EXERCISE PROMPT
Search the records below for "named"; copy each line that has it.

[DATASET EXTRACT Boundary: Start]

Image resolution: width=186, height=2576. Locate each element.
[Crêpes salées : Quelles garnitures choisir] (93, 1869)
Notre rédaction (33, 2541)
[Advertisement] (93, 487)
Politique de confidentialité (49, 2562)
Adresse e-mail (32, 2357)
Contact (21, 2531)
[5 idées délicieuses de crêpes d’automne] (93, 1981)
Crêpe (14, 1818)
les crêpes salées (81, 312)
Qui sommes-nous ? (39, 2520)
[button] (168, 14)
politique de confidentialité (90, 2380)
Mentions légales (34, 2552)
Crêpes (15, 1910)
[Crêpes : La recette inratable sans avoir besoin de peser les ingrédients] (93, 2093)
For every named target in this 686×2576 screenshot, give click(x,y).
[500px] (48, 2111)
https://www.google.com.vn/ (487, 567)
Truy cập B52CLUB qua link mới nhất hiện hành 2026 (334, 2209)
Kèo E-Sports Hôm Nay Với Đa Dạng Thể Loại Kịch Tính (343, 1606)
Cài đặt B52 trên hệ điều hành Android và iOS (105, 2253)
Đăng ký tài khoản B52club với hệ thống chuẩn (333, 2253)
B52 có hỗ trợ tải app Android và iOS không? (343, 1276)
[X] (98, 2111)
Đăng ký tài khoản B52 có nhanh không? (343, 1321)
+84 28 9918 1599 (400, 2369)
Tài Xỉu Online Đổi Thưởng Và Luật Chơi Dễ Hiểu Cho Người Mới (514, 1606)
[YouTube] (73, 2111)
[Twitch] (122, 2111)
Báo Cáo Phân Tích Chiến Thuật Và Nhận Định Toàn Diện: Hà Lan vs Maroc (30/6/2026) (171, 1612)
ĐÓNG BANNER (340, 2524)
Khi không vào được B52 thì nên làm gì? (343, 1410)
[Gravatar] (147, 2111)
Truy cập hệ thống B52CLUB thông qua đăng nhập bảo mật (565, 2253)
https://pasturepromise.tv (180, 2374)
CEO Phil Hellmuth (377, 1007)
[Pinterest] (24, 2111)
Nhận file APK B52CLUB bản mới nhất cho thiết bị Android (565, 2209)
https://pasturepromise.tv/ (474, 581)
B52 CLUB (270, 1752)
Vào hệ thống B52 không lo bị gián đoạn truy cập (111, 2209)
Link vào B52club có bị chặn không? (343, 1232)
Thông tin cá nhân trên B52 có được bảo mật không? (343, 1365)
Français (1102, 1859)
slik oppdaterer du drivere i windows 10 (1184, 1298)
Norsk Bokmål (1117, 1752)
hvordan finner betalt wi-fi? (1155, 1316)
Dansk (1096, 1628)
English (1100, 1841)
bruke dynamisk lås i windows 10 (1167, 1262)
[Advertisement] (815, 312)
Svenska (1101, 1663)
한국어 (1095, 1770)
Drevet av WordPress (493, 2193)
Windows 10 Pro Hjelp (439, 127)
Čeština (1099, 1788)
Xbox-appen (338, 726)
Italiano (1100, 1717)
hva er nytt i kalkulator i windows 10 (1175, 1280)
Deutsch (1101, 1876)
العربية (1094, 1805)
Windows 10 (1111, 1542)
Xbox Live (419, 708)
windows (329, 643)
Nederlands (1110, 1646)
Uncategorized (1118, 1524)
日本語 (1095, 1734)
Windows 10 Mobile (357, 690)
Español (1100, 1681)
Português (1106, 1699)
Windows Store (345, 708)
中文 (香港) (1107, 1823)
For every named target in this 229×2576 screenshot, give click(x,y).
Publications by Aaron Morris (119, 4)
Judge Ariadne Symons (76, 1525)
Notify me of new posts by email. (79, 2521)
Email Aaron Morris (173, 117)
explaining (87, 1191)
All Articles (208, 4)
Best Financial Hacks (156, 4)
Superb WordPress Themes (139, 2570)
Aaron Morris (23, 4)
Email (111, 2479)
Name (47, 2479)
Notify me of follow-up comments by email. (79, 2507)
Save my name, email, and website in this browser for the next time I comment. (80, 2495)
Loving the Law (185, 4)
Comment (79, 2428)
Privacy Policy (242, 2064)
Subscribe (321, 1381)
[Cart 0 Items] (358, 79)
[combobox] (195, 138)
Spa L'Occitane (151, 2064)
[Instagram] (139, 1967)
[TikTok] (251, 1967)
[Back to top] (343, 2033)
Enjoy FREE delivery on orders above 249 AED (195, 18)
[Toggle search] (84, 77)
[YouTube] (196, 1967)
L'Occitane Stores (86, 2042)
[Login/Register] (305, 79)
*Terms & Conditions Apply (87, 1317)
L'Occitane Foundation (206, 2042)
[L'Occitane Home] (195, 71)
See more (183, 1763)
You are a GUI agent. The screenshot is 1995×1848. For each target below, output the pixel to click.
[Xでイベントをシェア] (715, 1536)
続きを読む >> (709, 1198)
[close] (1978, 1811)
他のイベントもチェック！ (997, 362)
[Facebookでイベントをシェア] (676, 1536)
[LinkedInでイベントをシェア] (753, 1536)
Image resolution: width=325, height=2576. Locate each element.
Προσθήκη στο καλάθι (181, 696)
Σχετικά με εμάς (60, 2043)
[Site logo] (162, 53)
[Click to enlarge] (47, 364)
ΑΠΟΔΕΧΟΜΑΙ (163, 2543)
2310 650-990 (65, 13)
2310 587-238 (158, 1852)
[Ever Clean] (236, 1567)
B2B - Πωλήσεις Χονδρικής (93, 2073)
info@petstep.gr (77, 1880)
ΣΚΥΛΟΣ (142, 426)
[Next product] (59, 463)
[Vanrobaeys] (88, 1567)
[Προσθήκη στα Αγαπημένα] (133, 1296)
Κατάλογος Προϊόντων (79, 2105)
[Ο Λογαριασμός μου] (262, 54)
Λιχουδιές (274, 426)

[DATASET EXTRACT Boundary: End]

SOLVED PROBLEM
For every named target in this 686×2576 screenshot, give click(x,y).
For every named target in this 229×2576 screenshot, give click(x,y).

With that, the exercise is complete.